**Consigne**
Poursuivez le témoignage de l'ex-commandant du BIA sur les tueries de Koudougou en reprenant juste après sa dernière phrase.

**Extrait du texte**
┄┄┄┄┄┄
A l’issue du dépôt de la gerbe de fleurs, nous avons recueilli les sentiments de l’ex-commandant du BIA.
“Les sentiments qui m’animent, sont ceux d’une personne qui a perdu quelqu’un qui lui est très cher mais qui, avec le temps, se remet peu à peu de la douleur. Le site où se trouve la tombe des martyrs avait été retenu en son temps comme le lieu d’implantation du camp. On avait déjà fait les terrassements ; il restait le démarrage de la construction. Si je suis venu me recueillir sur la tombe des martyrs, c’est parce que l’attaque de Koudougou a eu lieu un mardi 27 octobre 1987 et nous sommes aujourd’hui un mardi 27 octobre. Les tueries qu’il y a eues le 27 octobre 1987 sont dues à des erreurs. On a simulé une rébellion à Koudougou et comme on est venu pour chercher le chef et qu’on ne l’a pas eu, on a tué ses éléments. Je pense que des erreurs se sont glissées dans l’opération même de ceux qui avaient la mission de cerner la ville de Koudougou. Ce qui est arrivé pouvait être évité. Il suffisait qu’on soit simplement sincère. Qu’est-ce qui a amené les tueries ?
C’est un coup d’Etat. On a dit initialement que le président voulait faire un coup d’Etat. Un président ne fait pas de coup d’Etat ; il arrête des gens. Il y a eu une mésentente et on est venu cerner Koudougou. Il faut qu’on accepte la différence. Nous les Burkinabè, nous refusons d’accepter la différence et c’est cela notre malheur. On ne peut pas faire de démocratie sans accepter la différence. C’est le refus d’accepter la différence qui a amené l’assassinat de Thomas Sankara. Il faut qu’on accepte que nous sommes tous des humains, mais qu’il y en a qui sont plus intelligents. Je suis venu pour la restitution de l’histoire pour éviter qu’on ne la falsifie. Comme vous le voyez, le monument qu’on a édifié ici ne porte aucun nom, alors que ce sont des citoyens burkinabè qui y sont enterrés. On ne peut pas aller dans un cimetière sans trouver des plaques sur lesquelles figurent les noms des gens qui y reposent. J’ai fait des observations, et c’est vraiment regrettable de constater de telles erreurs.
┄┄┄┄┄┄
**Données fournies**
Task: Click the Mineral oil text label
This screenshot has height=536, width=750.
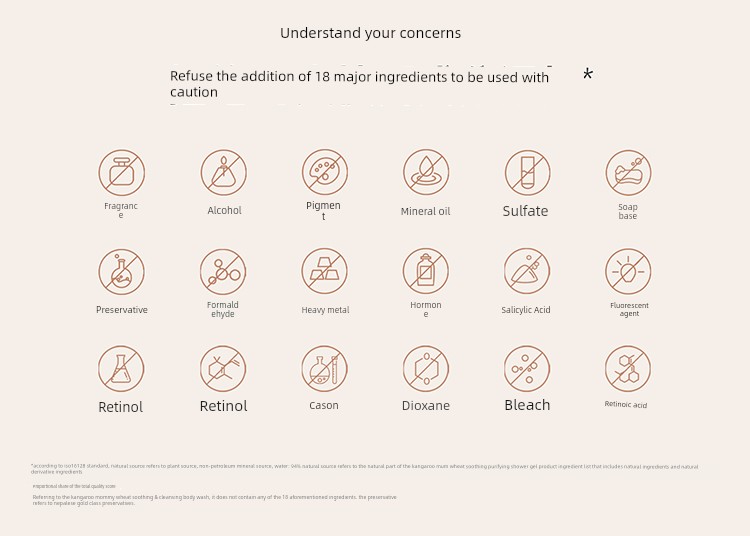Action: pyautogui.click(x=425, y=211)
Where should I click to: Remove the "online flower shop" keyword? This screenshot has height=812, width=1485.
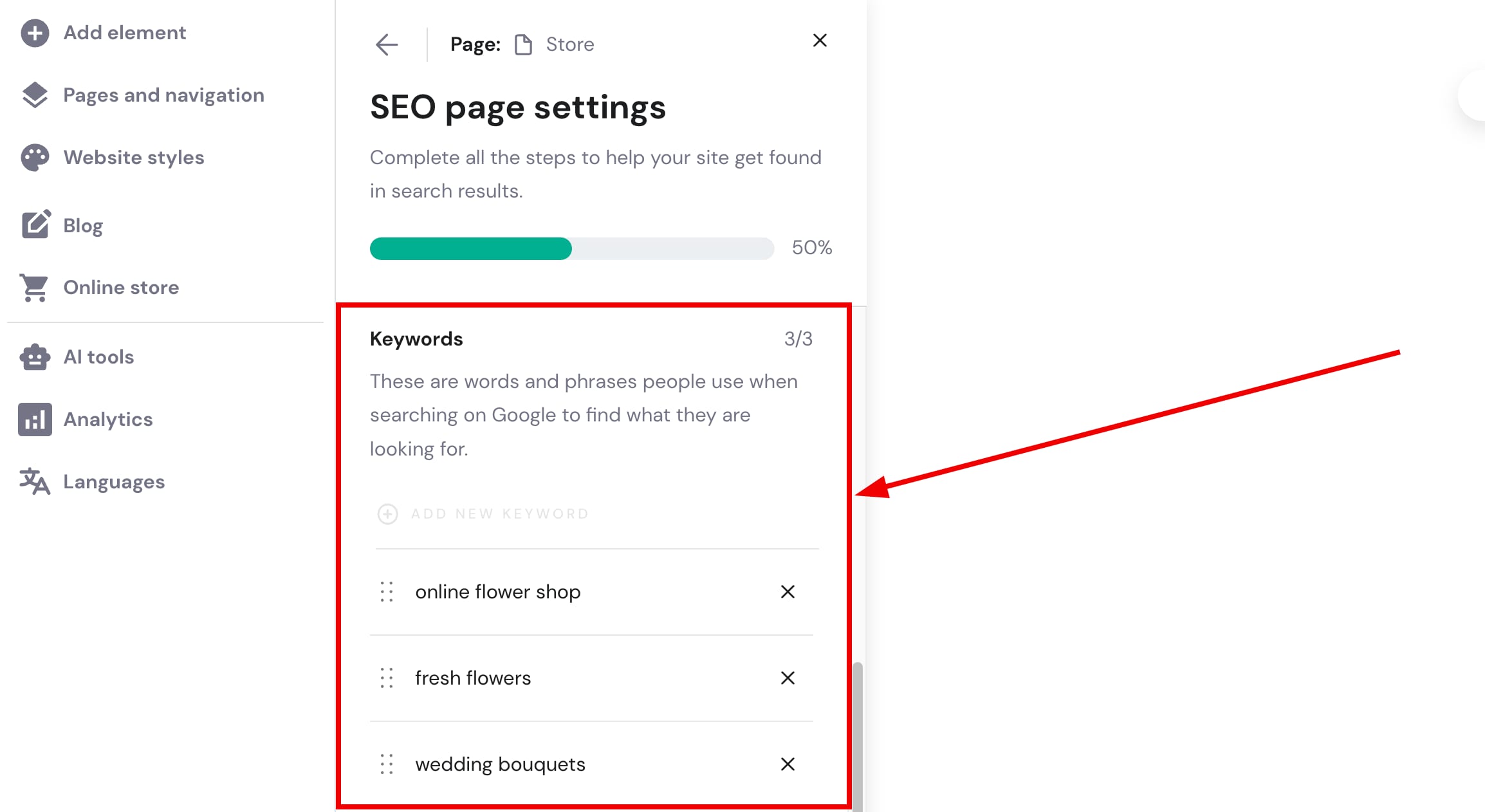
┄┄┄┄┄┄
**Réponse**
Il faut qu’on corrige cela et qu’on écrive les noms des victimes pour que leurs parents puissent venir aisément et librement prier pour le repos de leurs âmes. Les soldats qui sont enterrés ici sont 11 dont 6 officiers ; 4 titularisés et 2 élèves officiers à savoir Timothée Oubda et Abdramane Sakandé. On a aussi tué 7 de mes éléments à Bobo en plus du capitaine Sayogo, un an après les événements, soit au total 18 tués. C’est moi qu’on était venu chercher. Cela est lié certainement au fait que je faisais mon travail, celui d’assurer la sécurité du pays. On a estimé qu’en me laissant en vie, cela allait être dangereux. C’est une illusion des choses parce qu’il n’ y a pas plus pacifiste que “Le Lion”. Je suis un vrai sankariste bon teint. 22 ans après, c’est long mais avec le pardon qui nous anime, nous laissons tomber mais nous n’oublierons jamais car oublier, c’est falsifier l’histoire. Ce que nous n’allons jamais faire. Ceux qui empêchent les gens de commémorer la mémoire de Sankara ont peur de son âme. On ne peut pas tuer quelqu’un et refuser qu’on fasse ses funérailles. Ce serait un double assassinat.”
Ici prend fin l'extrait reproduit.